* PROVIDED TEXT
※ ※ ※
Survival 101: How to find effective cover in a mass shooting


According to numerous media reports stemming from the Las Vegas mass shooting, concert-goers were blocked from fleeing and had little or no cover to protect them from the full-auto machine gun fire raining down on them.

In desperation, some sought cover in porta-potties, according to media reports. Yet porta-potties are thin fiberglass structures that don’t stop bullets at all.

Give that ISIS has now claimed responsibility for this mass shooting, according to Reuters, it’s apparent that America has been turned into a war zone by radical Islamic terrorists. Every American, no matter how innocent, might find themselves the target of a relentless massacre. Because of that sobering reality, everyone needs to understand the true definition of “cover” from full-auto machine gun fire.

To help share this information, I’ve put together a quick guide here that can help you seek cover if you happen to find yourself in a mass shooting event. This information can help save lives, so share it widely. I’m dividing the list into three types of cover: Excellent, Medium and Poor. This list applies to rifle rounds, not pistol rounds. Rifle rounds have significantly more energy and penetration, as explained below.

If you hear automatic gunfire, immediately seek cover, RUN for it, then duck and cover your head once you’re situated behind effective cover.

Excellent Cover

Concrete pillars
Concrete road dividers
Stone walls
Large tree trunks
Dirt or sand embankments (sand stops bullets very efficiency)
Craters in the ground (lay low in the crater, out of the view of the gunfire)
Heavy duty commercial trucks, tractors, dump trucks or construction equipment (get behind engine blocks or wheel hubs)

Medium Cover

Vehicle engine blocks or wheel assemblies
Bleachers (get underneath them)
Stage flooring (get underneath it)
Other dead bodies (get underneath them)
Solid wood doors (but only if they are solid, not hollow)
Thick metal such as structural steel beams (but they can still be penetrated with many rifle rounds)
Bulletproof glass (usually won’t stop high-powered rifle rounds, but will stop pistol rounds)
Solid wood utility poles (they are only wide enough to protect vitals)

Poor Cover

Vehicle roofs (they are very thin metal)
※ ※ ※
* INFORMATION SHOWN
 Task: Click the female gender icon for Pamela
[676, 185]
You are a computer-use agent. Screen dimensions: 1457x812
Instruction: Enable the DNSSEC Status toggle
※ ※ ※
* WHAT YOU NEED TO DO
Continue the guide on finding cover during a mass shooting, picking up right after its last line.

* REPLY TO THE EXERCISE
Vehicle doors
Tables
Fences
Desks
Tents
Residential or office doors
Residential or office walls
Porta-Potties
Concert speakers

Concealment and lighting

Also keep in mind that if you can get out of the light and hide in a dark area, you are less likely to be targeted by a crazed shooter. This is especially true in nighttime shootings (like the Las Vegas mass shooting), where you might be able to find dark areas in which you can be concealed.

While darkness doesn’t stop bullets, it can at least make you difficult to see and less likely to be targeted. If you have good cover nearby, choose good cover over concealment, as the cover can block bullets. Also remember that tends, tables and signs can provide concealment but not cover. You can hide behind them, in other words, but they don’t stop bullets.

Beware of “richochet” rounds on concrete or pavement

In the Las Vegas massacre, full-auto machine gun rounds were coming from an elevated position. If you are standing on pavement or concrete, realize that many rounds can “bounce” off the pavement and fatally strike you after the ricochet.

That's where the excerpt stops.